During a one-hour conversation about DACA with Gloria Steinem at Los Angeles City College, over one hundred students, faculty and Los Angelenos streamed into the Herb Albert Music Center to hear Steinem speak about equality and DACA with Samantha Ramirez-Herrera, a world renown expert in multicultural communication for the Latin and Hispanic communities.
Steinem a prolific writer, lecturer, editor and trailblazer of feminism discussed the repercussions from the recent decision to rescind the Deferred Action for Childhood Arrivals (DACA) program. Initiated under President Barack Obama in 2012, DACA protects immigrants who arrived in the United States in their youth from deportation and allows certain undocumented immigrants to apply for deferred action and be eligible for work permits. Since President Trump decided to phase out the program, the futures of approximately 800,000 DACA recipients, often referred to as “Dreamers,” have been in limbo.

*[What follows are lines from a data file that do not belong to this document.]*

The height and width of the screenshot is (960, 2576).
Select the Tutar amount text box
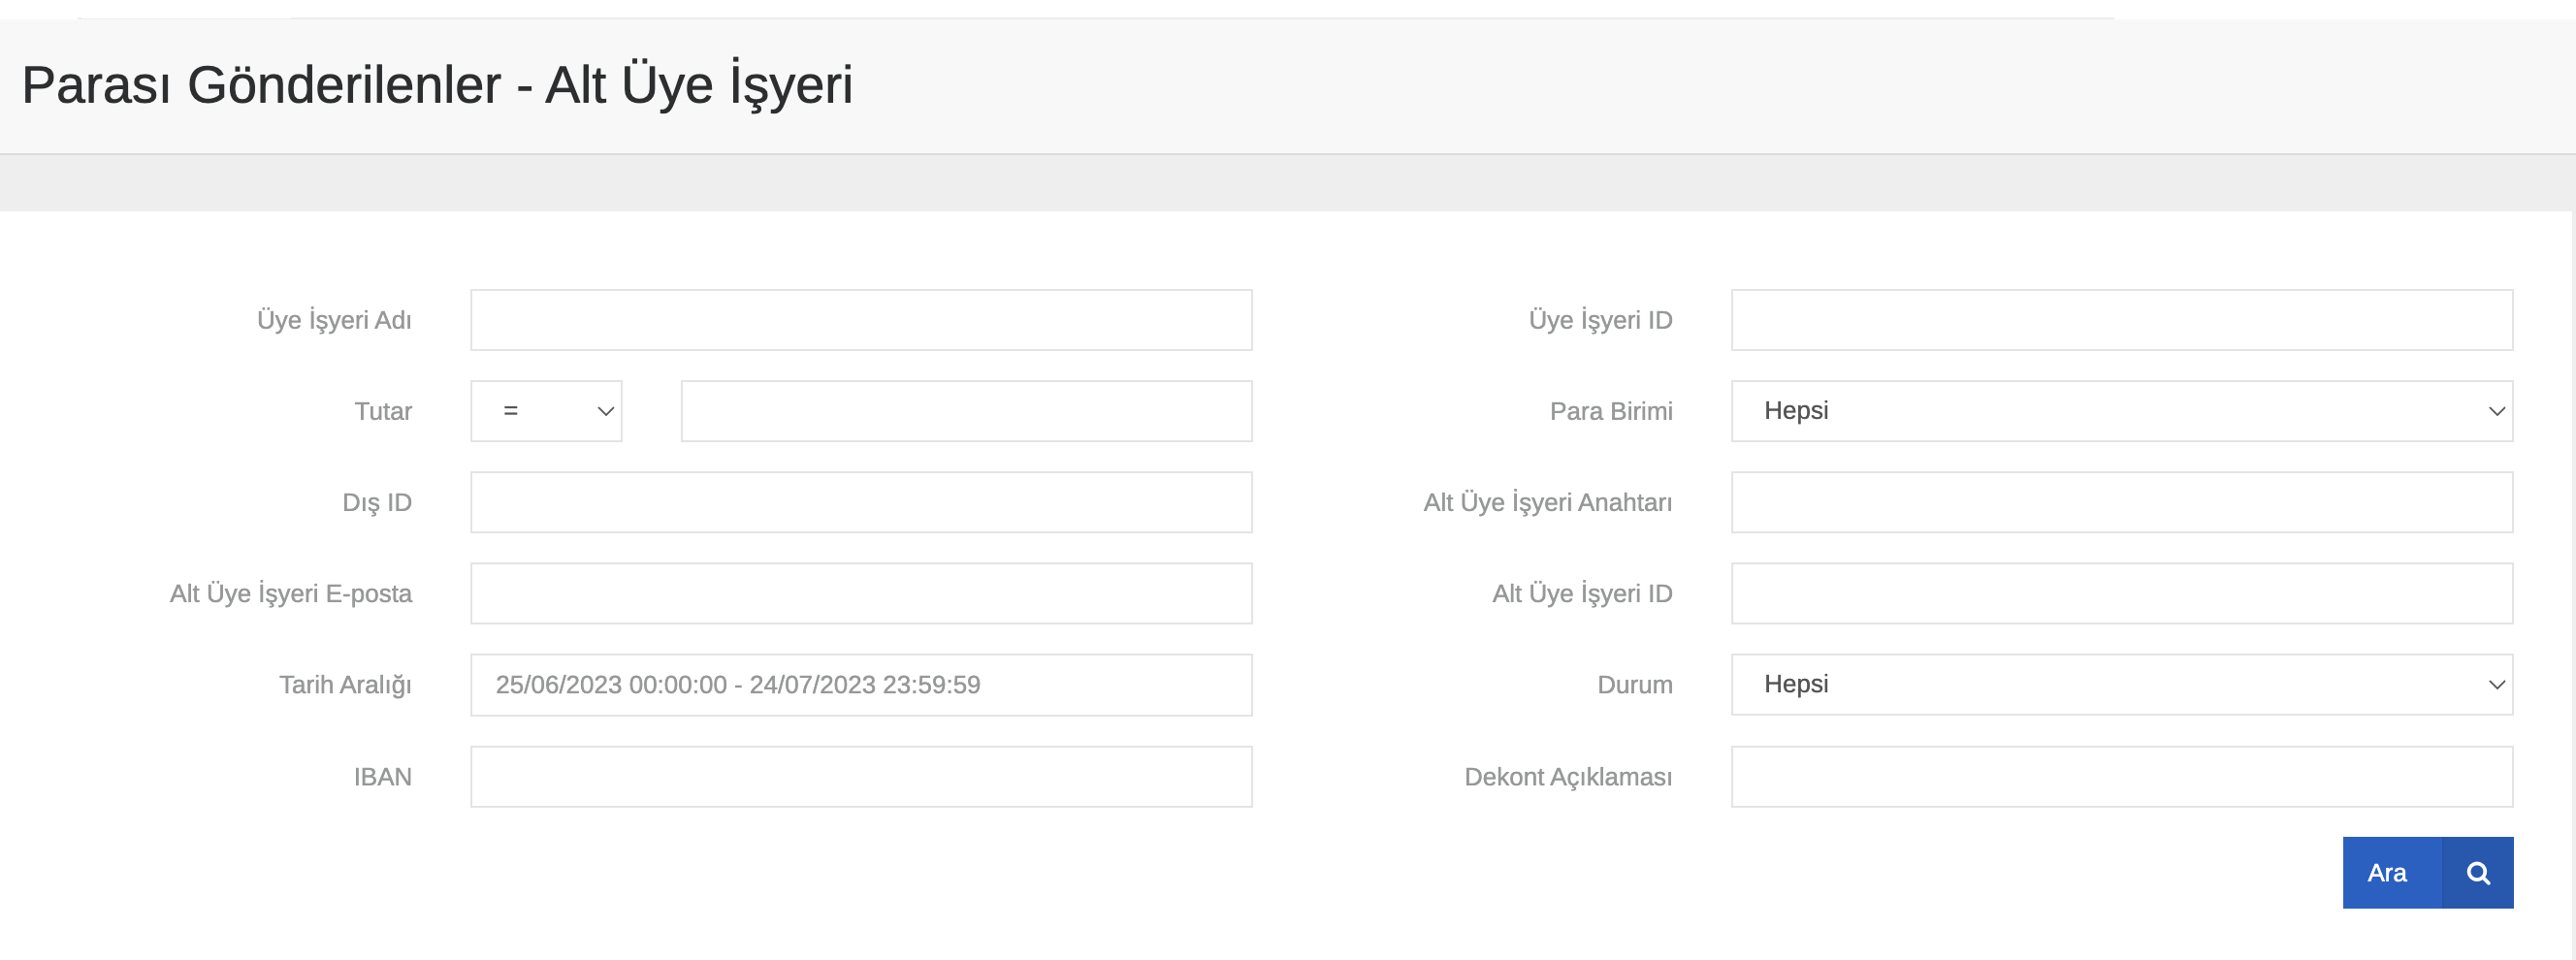click(x=966, y=411)
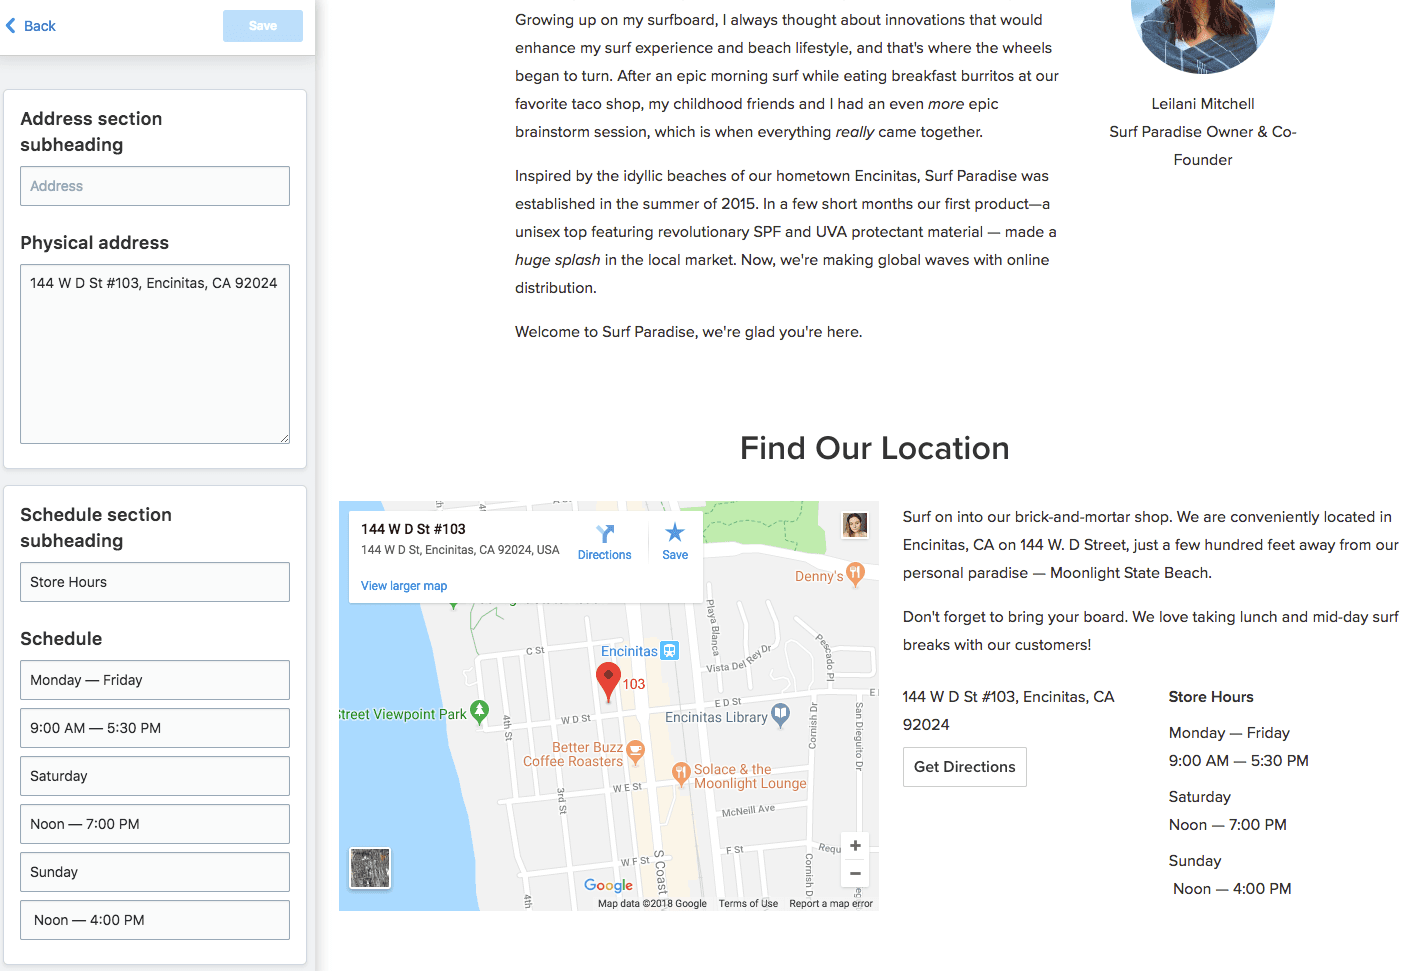Click the Directions icon on map card
Screen dimensions: 1417x971
(604, 534)
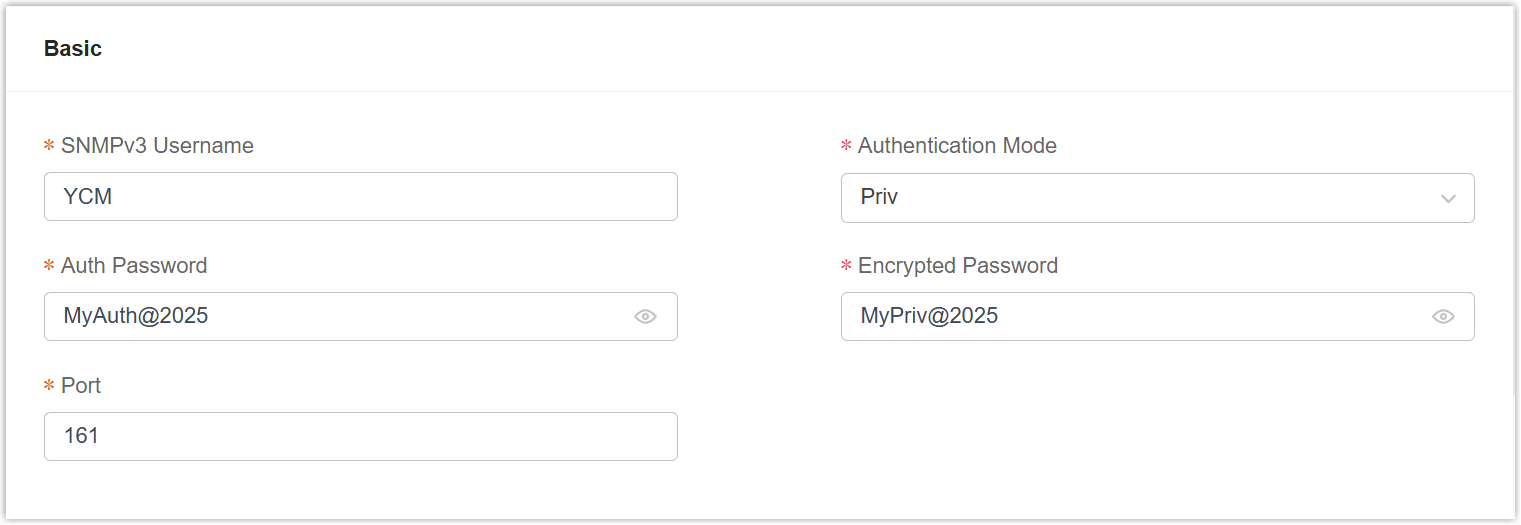Click the 'YCM' username text

87,197
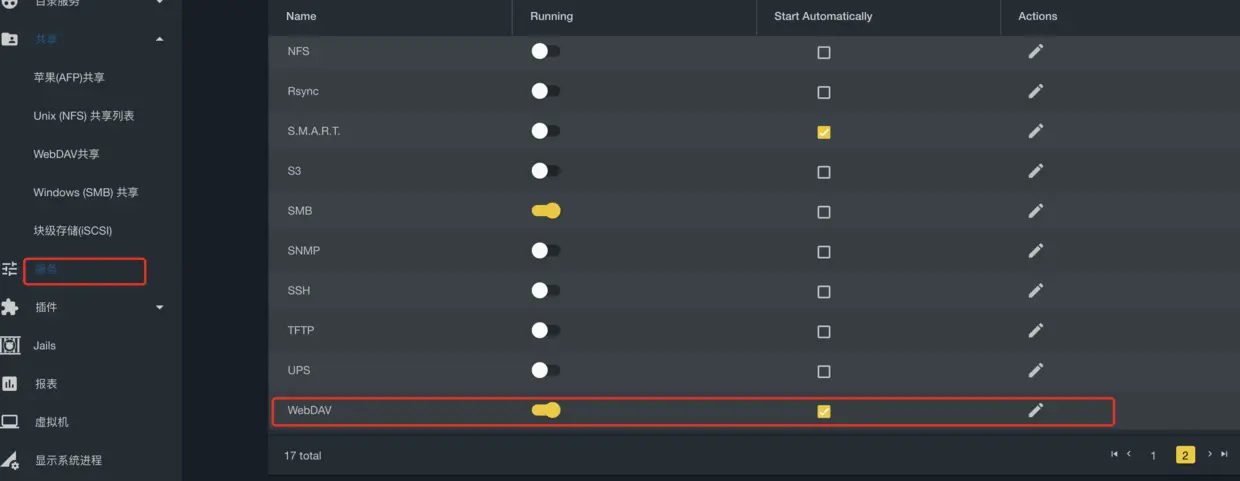
Task: Open the edit pencil for SMB service
Action: click(1036, 211)
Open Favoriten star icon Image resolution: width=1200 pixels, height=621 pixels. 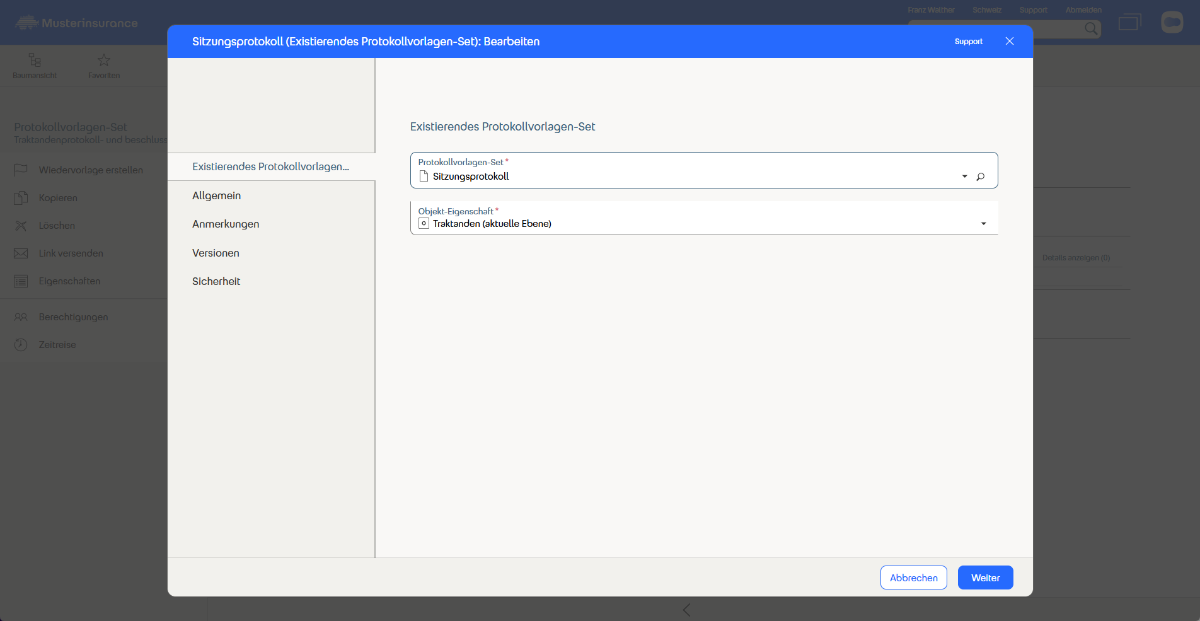(x=104, y=60)
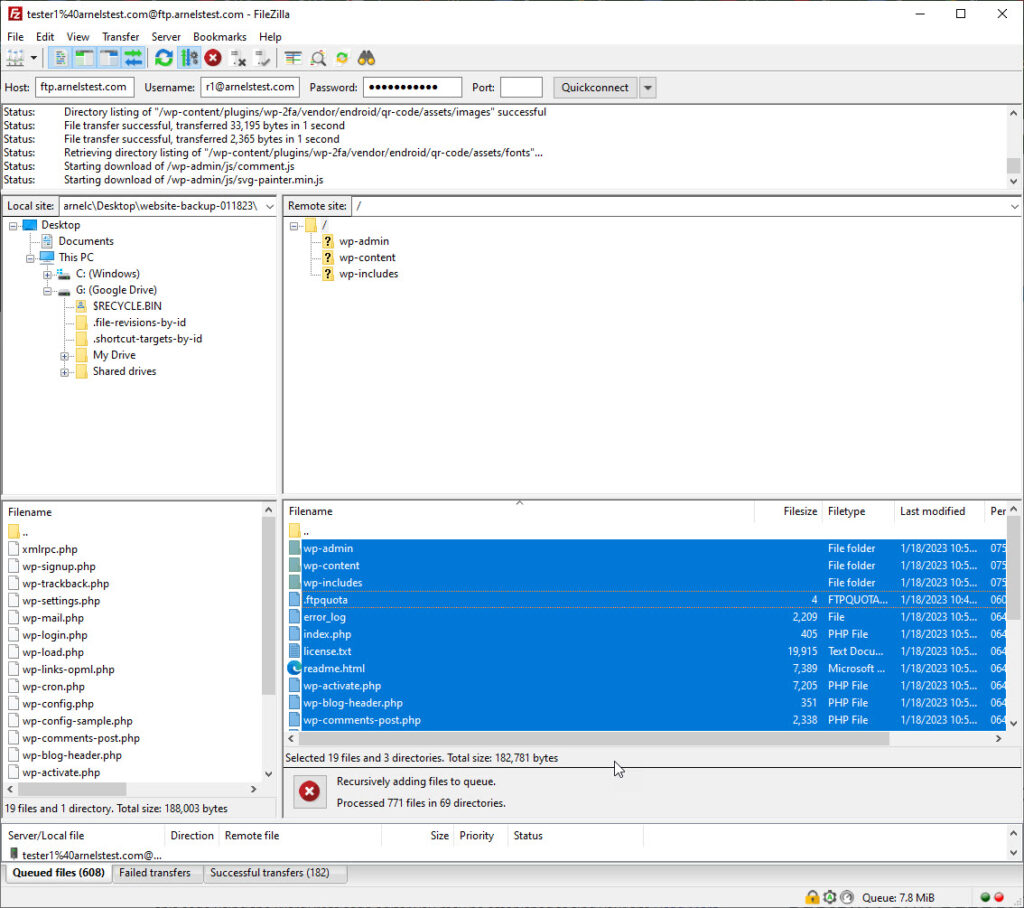Stop recursive queue adding with red X
The image size is (1024, 908).
pos(310,791)
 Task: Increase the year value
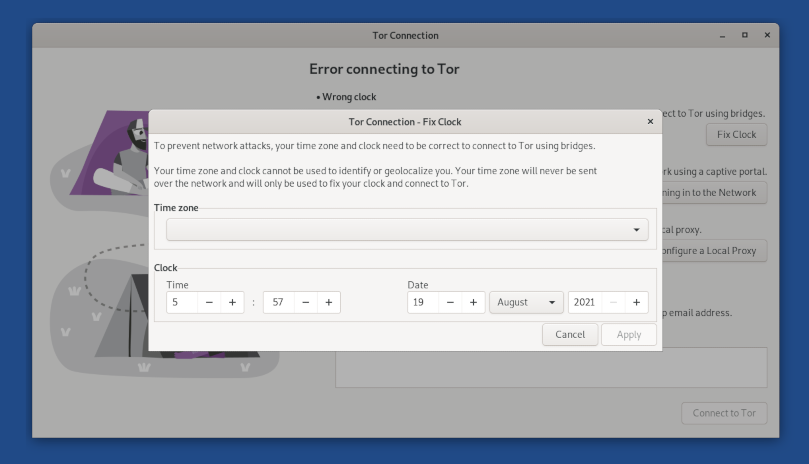(636, 302)
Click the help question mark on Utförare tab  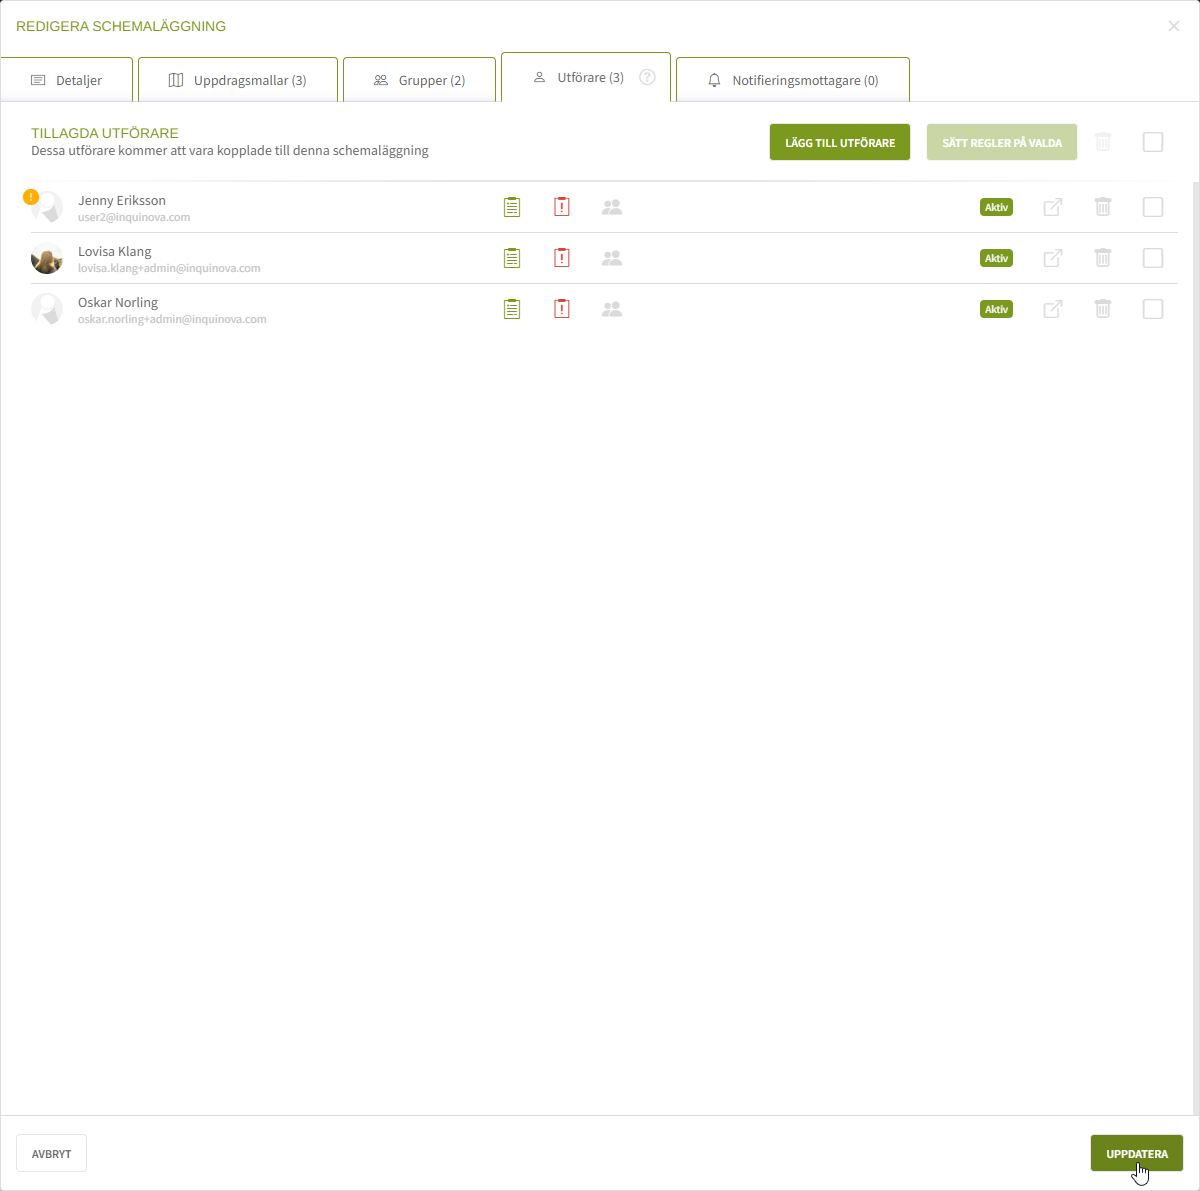(x=647, y=77)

“People should not be bargaining chips,” said the 83 year old Presidential Medal of Freedom honoree. She spoke eloquently about her activism for Dreamers and the #MeToo movement. “Clearly, at this moment in time, we are gaining our voices in a way that has never happened before,” Steinem said.
Columnist for New York Magazine, and a co-founder of Ms. magazine, Steinem told her audience, she is more comfortable speaking at Los Angeles City College than Harvard or Yale. “It’s far more interesting, because we all look like the people in our country and can instruct one another.”
Just weeks before, Steinem marched in the second Women’s March and voiced how there is more unification right now, than last year at the first National Women’s March, when five million women of all ages, races and nationalities gathered together to protest gender equality. Many of these empowered women found a sense of unity and purpose in the #MeToo movement.
Steinem outlined how she educated women in the 70s by saying, “Remember I’m not crazy, the system is crazy,” reflecting how women in the 70s were made to feel crazy if they worked outside their home. They were made to feel like second class citizens. “In the 70s, if you were a feminist, you were labeled a lesbian,” said Steinem. “There were all kinds of myths that are gone now. We are the majority.”
Steinem believes black women were a huge part of the civil rights, and the heart of feminist activism. She gave examples of how black women voted overwhelmingly for Hillary Clinton in the 2016 US presidential election, while white women voted more for Trump. “Black women are more feminists than white women. Look at what they did for Doug Jones in Alabama,” Steinem said.
Now Dreamers are rising up with allies and pushing forward. “We need Dreamers in this country. They are more motivated, hard working and have lower arrests,” Steinem said.
How can we merge groups and work together? “Don’t say what should I do today, say what can I do today. There are people all around who will listen to you and ask what can they do,” Steinem said.
Before leaving to fly back to New York, Steinem urged everyone to get out and vote. “Look at each other, instead of looking up for leadership in this administration,” Steinem said. “I’ve been around a long time and have never seen such social activism to have a voice and make a change. The Dream Act bill shouldn’t be included with border wall funding or increasing border security. It’s not about politics, it’s about people.”